To make this gun, you don't need to be a gunsmith or have access to a large industrial operation. It would be very easy to make the gun without having to notify the state in any way. Designing, printing, and firing the gun could have been done in the shadows had the shooter not documented it on video and invited reporters from Forbes and the BBC to watch.
Cody Wilson, the 25-year-old man with the plastic gun, called his invention The Liberator, after an abandoned World War II plan to drop single-shot pistols by that name over occupied Europe. The idea back then was to make the Germans fear that anyone they were lording over might be armed. Wilson aims to do the same thing via the everyday magic of the Internet and 3D printing, theoretically depositing a gun in the hands of any rebel who wants one.

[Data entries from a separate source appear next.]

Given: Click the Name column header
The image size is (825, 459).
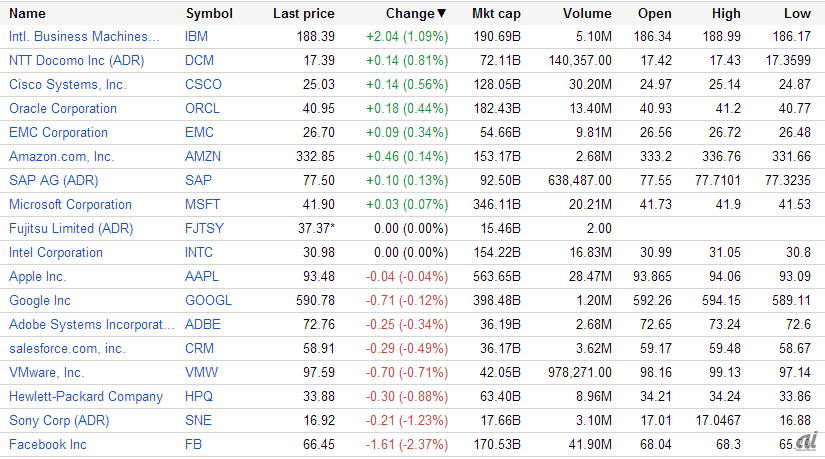Looking at the screenshot, I should pyautogui.click(x=27, y=14).
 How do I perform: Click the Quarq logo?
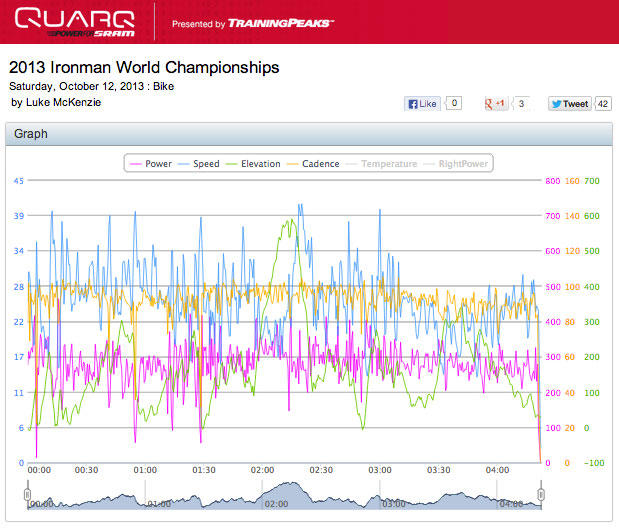point(74,21)
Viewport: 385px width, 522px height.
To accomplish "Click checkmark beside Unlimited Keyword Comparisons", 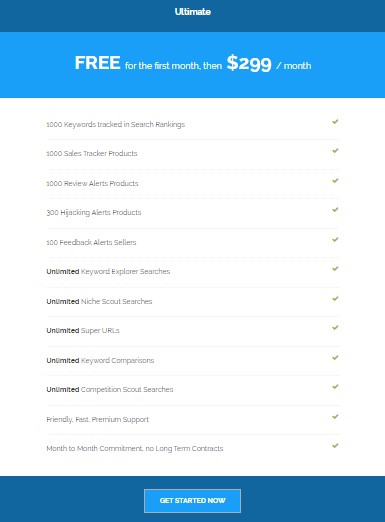I will point(335,358).
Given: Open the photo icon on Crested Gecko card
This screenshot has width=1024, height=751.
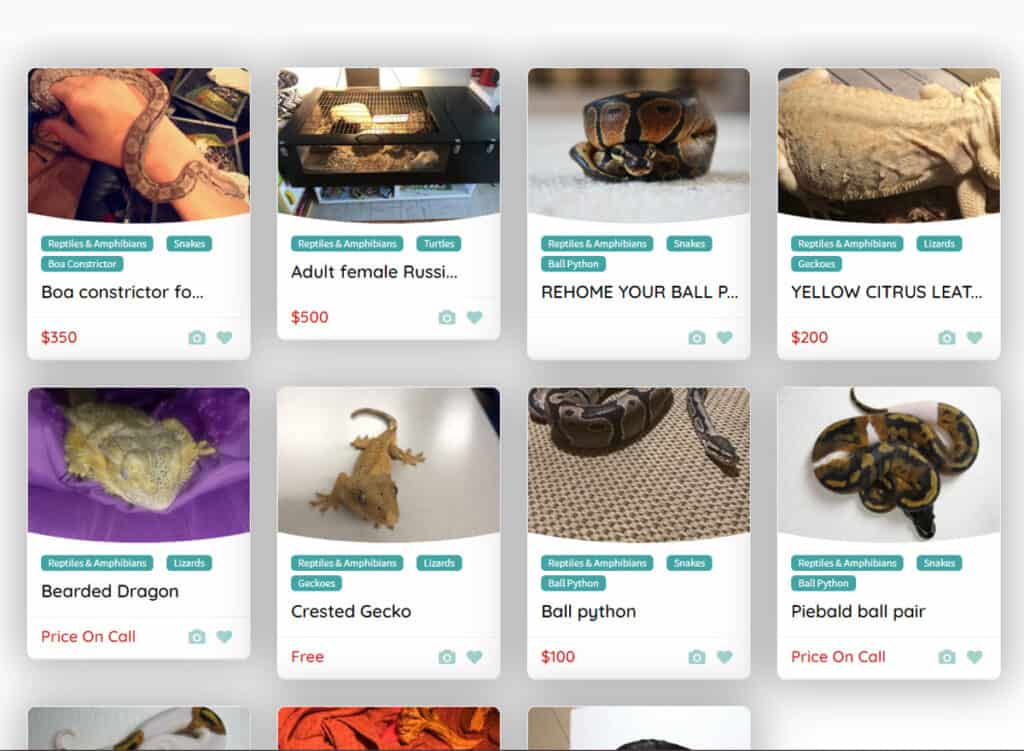Looking at the screenshot, I should 447,657.
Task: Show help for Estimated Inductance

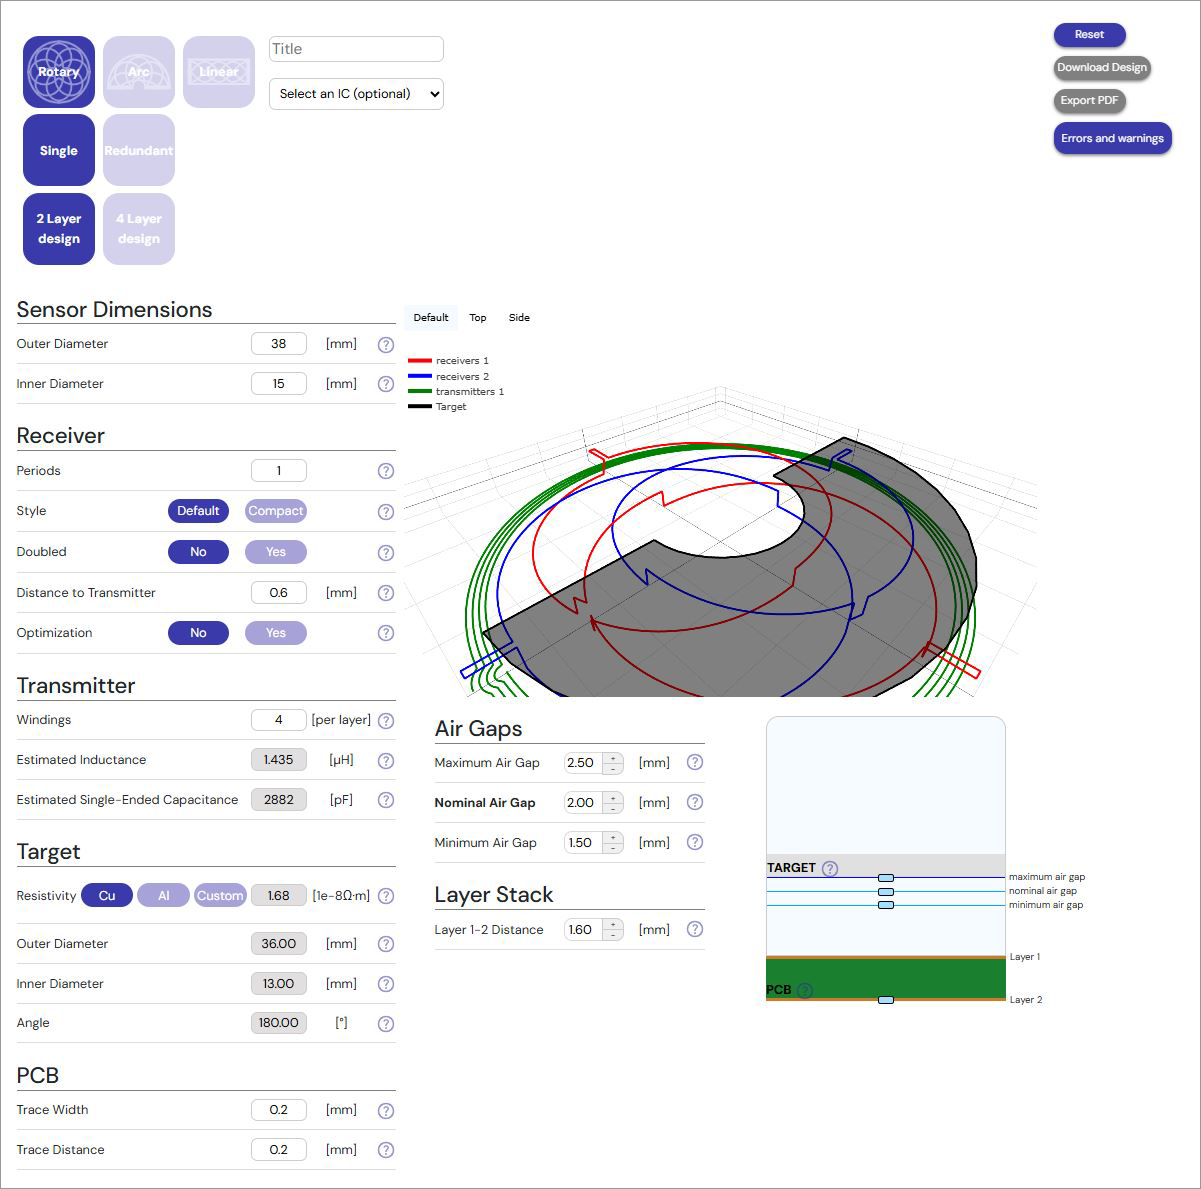Action: (386, 761)
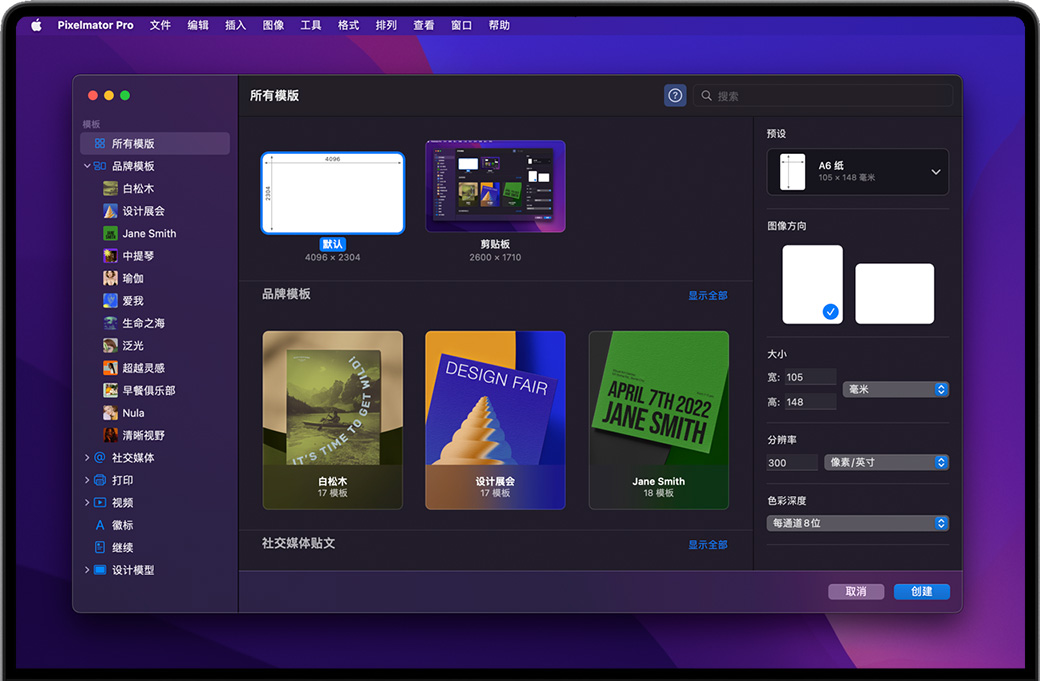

"We put a lot of world governments on notice," Wilson told the Brown Political Review, "And I think that's good in the history of the balance of power between sovereigns and subjects."
Wilson may have ushered in a new world of individual sovereignty, but it's one whose borders are still patrolled by the same repressive forces as the old one, as he well knows. Three days after the video went live, a letter was sent from the federal government addressed to Wilson and Defense Distributed, the name under which he and his associates design and produce 3D weapons. It was signed by Glenn Smith, chief of enforcement for the State Department's Bureau of Political-Military Affairs, Office of Defense Trade Control Compliance.
Smith warned Wilson that the technical specs he made publicly available may be "ITAR-controlled technical data" released "without the required prior authorization" from the State Department. ITAR stands for International Traffic in Arms Regulations, which are the U.S. government's set of rules controlling the import and export of munitions.
In other words, by releasing CAD (computer-aided design) files allowing anyone with access to a 3D printer to make a somewhat fragile plastic pistol, Wilson may have become an illegal arms trafficker. The State Department didn't say for sure that this information (some might call it speech) fell under its jurisdiction. But while regulators pondered the question-and four months later, at press time, they were still pondering-they demanded that Wilson "treat the above technical data as ITAR-controlled," meaning that "all such data should be removed from public access immediately."
Cody Wilson was already a media star prior to that first successful test shot. He and his chatter about 3D-printed guns were all over the place in the eight months beforehand, from Forbes to Wired, from The New York Times to Glenn Beck. Wilson sold himself as a rebel, doing what both the authorities and many of his fellow citizens thought shouldn't be done: handing out the means to individually manufacture unlicensed, unregistered, and undetectable guns.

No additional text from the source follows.